[Activity]:
An exact restatement of every record is required.

[Information shown]:
---

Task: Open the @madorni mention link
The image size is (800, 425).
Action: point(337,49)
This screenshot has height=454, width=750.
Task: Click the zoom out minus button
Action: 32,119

---

[Answer to this task]:
Task: Open the @madorni mention link
The image size is (800, 425).
Action: point(337,49)
This screenshot has height=454, width=750.
Task: Click the zoom out minus button
Action: 32,119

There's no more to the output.